>> start SOURCE EXTRACT

From 09964d1e55eb8ff699db4cf1aa38808cf825c2df Mon Sep 17 00:00:00 2001
From: Allen Lavoie <allenl@google.com>
Date: Tue, 7 Nov 2017 14:51:44 -0800
Subject: [PATCH] Fix a tfe.Network reference cycle, make it easier to check
 for reference cycles in unit tests.

PiperOrigin-RevId: 174917072
---
 tensorflow/contrib/eager/python/network.py    | 56 +++++++++++-------
 .../contrib/eager/python/network_test.py      | 31 ++++++----
 tensorflow/python/framework/test_util.py      | 57 +++++++++++++++++--
 tensorflow/python/framework/test_util_test.py | 24 ++++++++
 .../kernel_tests/garbage_collection_test.py   | 29 +---------
 5 files changed, 132 insertions(+), 65 deletions(-)

diff --git a/tensorflow/contrib/eager/python/network.py b/tensorflow/contrib/eager/python/network.py
index 97feaec30ed..c6e628b074e 100644
--- a/tensorflow/contrib/eager/python/network.py
+++ b/tensorflow/contrib/eager/python/network.py
@@ -182,6 +182,40 @@ def _make_custom_getter_for_deferred_restorations():
   return _custom_getter, deferred_restorations
 
 
+def _make_prefix_stripping_map_fn(scope_name):
+  """Closure for stripping the scope name of a Network.
+
+  Implemented as a closure rather than a member function to avoid reference
+  cycles in deferred restorations (this function should not have a reference to
+  the Network which created it).
+
+  Args:
+    scope_name: The Network.scope_name to strip from variables.
+  Returns:
+    A scope_name-stripping default `map_fn` for the Network.
+  """
+
+  def _strip_variable_prefix(original_variable_name):
+    """The default map_func for saving or restoring variables.
+
+    Strips the variable prefix for the Network on which save/restore was called,
+    and leaves other variable names fully qualified in the checkpoint.
+
+    Args:
+      original_variable_name: The _shared_name of the variable (no :0
+        suffix) to map.

>> end SOURCE EXTRACT
>> start INFORMATION SHOWN

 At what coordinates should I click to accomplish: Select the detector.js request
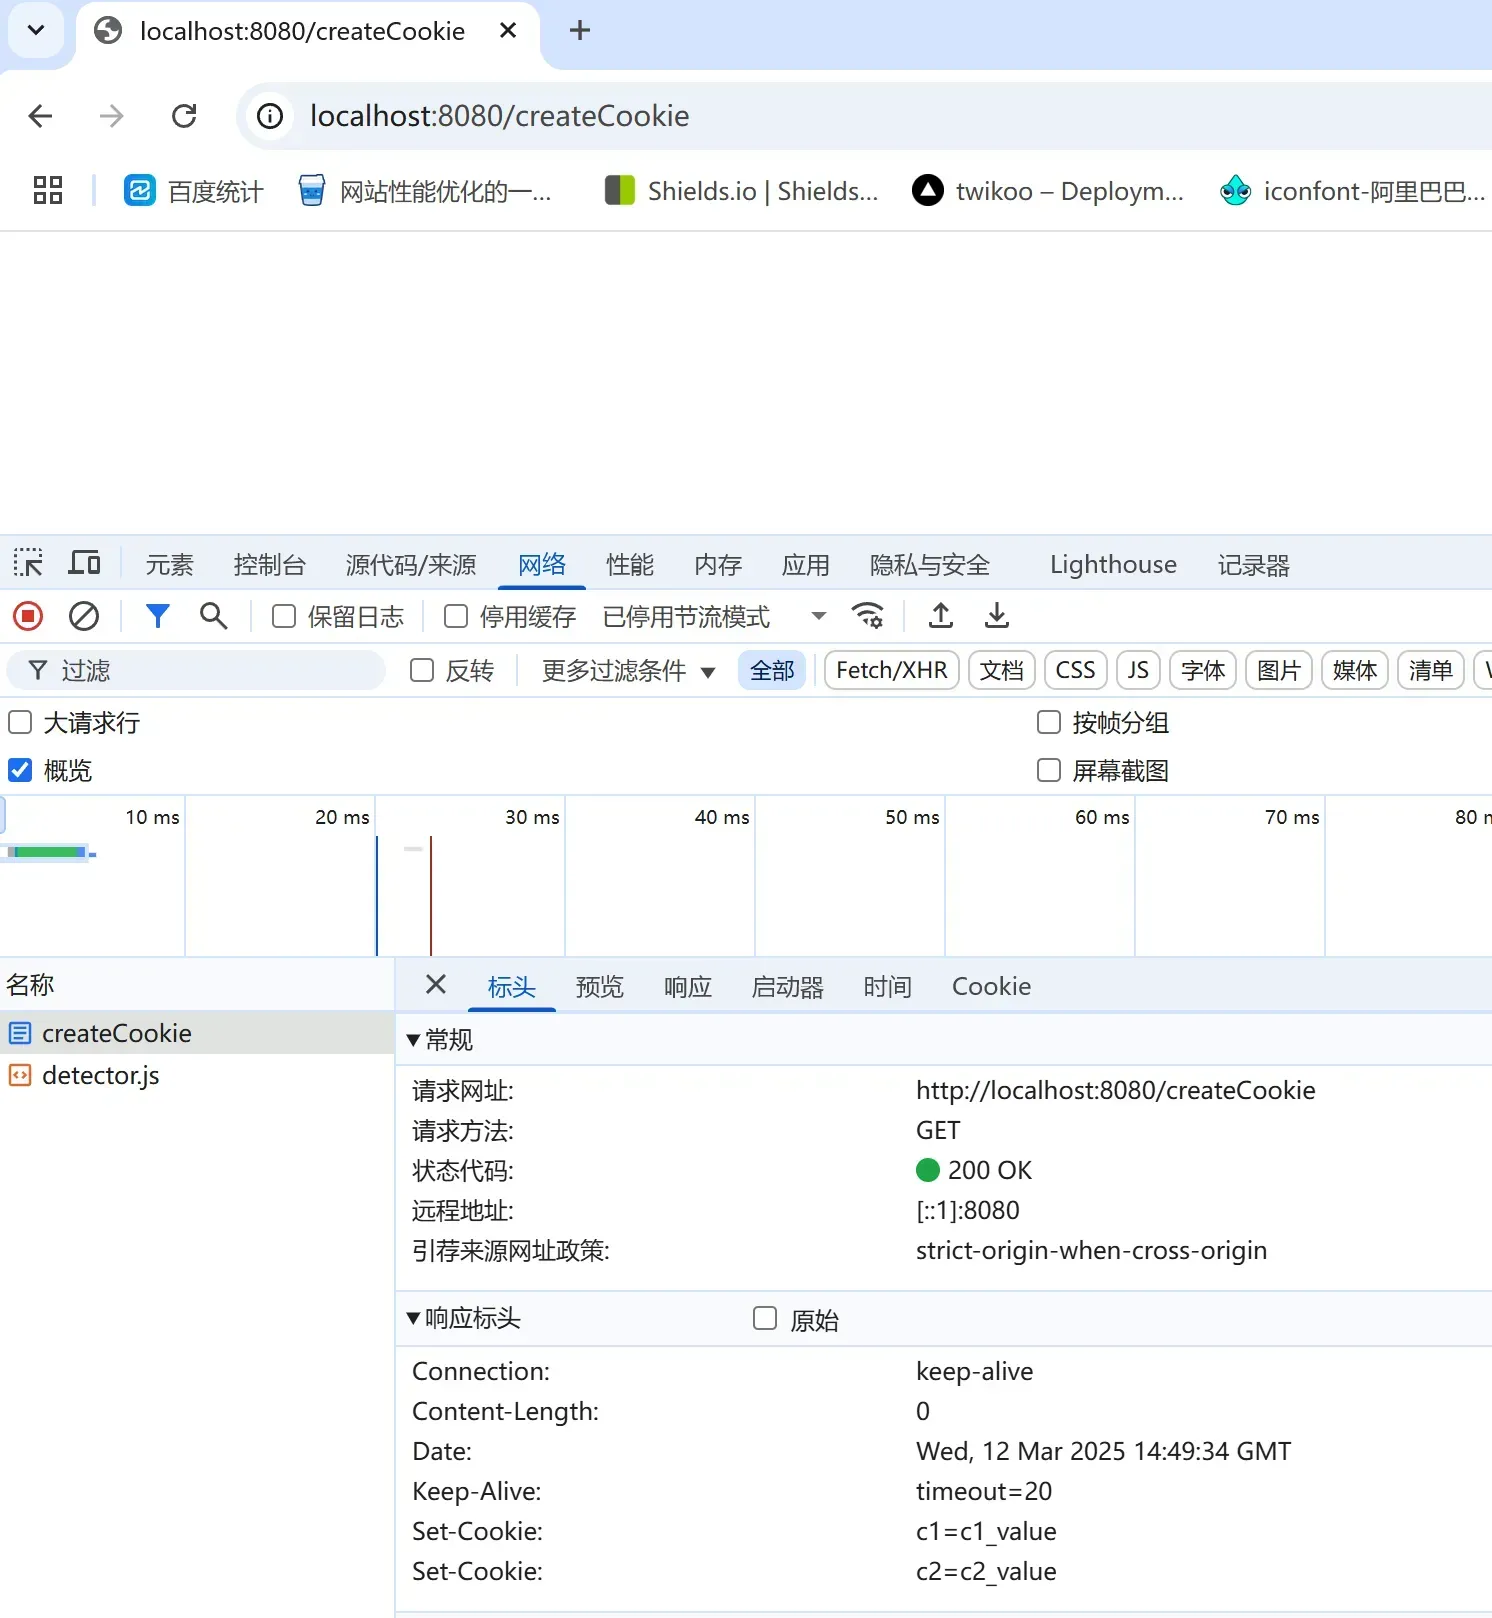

>> end INFORMATION SHOWN

WHAT IS ASKED ▸
**1.** In the patch, on what date was it sent?
**2.** Please list the file names, without their directory paths, of every file the patch changes.
**3.** Shorten the paragraph in the patch that begins "Implemented as a closure rather than a member function" into a single brief sentence.

ANSWERS FOR THIS EXERCISE ▸
**1.** Tue, 7 Nov 2017

**2.** network.py, network_test.py, test_util.py, test_util_test.py, garbage_collection_test.py

**3.** It is a closure, not a member function, so that it holds no reference to the Network that created it, which avoids reference cycles in deferred restorations.